In their early years these artistic cafés had a counter-cultural impetus that in some cases celebrated the revolutionary Paris Commune of 1871 which had been rooted in Montmartre.

That was particularly true of the Café du Bagne (Café of the Penitentiary) established in 1885 by Maxime Lisbonne (shown with waiters), a member of the Commune long exiled in a South Pacific penal colony. Posters on the wall of his café, which replicated a prison eating hall, hailed Commune heroes. Waiters were dressed as real convicts but with fake balls and chains. The place caused an instant sensation when it opened, with patrons lining up outside to get in. Possessed of a socialistic mission, Lisbonne posted a sign in 1886 announcing a free breakfast for the poor residents of Montmartre: “Come, and eat your fill, your appetite sharpened by the knowledge that it was from their [the capitalists] coffers the money was extracted.”

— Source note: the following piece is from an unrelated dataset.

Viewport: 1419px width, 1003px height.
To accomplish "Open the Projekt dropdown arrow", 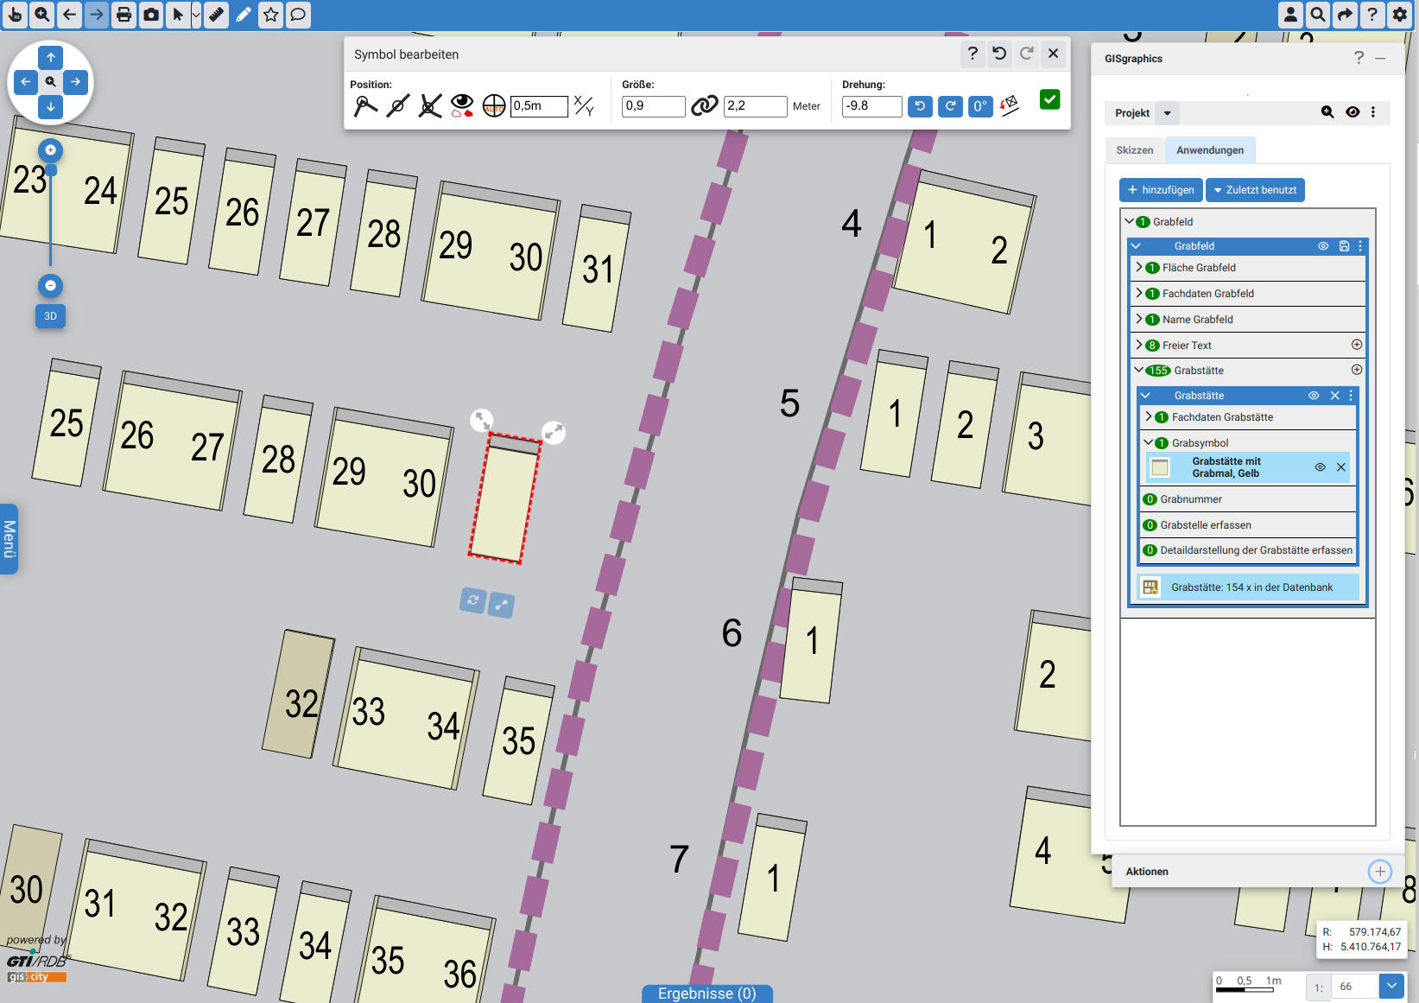I will point(1168,113).
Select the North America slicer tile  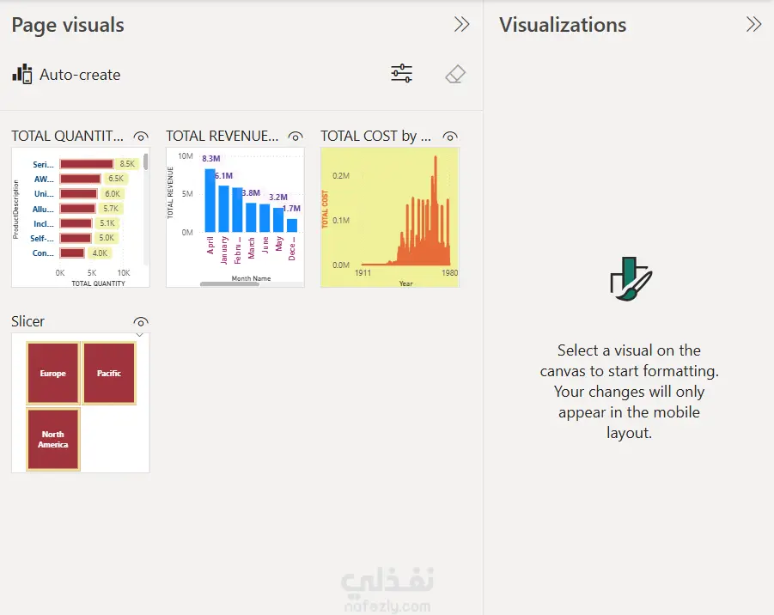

The Chateau d’If’ of the 1880s, possibly an imitator of the Café du Bagne, was designed to resemble the prison by the same name in Dumas’s The Count of Monte Cristo. Outside it had an imitation drawbridge which stretched from the street to a large oak door, while inside were cells and dungeons. The L’Abbaye de Thélème, with a medieval theme, dressed its servers as monks and nuns.

At Le Chat Noir, the decor was in Louis XIII style, with waiters dressed in the authentic green jackets of the Immortals of the French Academy whose job it was to protect the purity of the French language – the object being, of course, to mock them. When it was established in 1881, Le Chat Noir, which was also decorated with images of black cats throughout, served as a club for artists where they exhibited their work. Its fame spread quickly and it became a magnet for visitors to Paris. (Later incarnation of Le Chat Noir pictured below.)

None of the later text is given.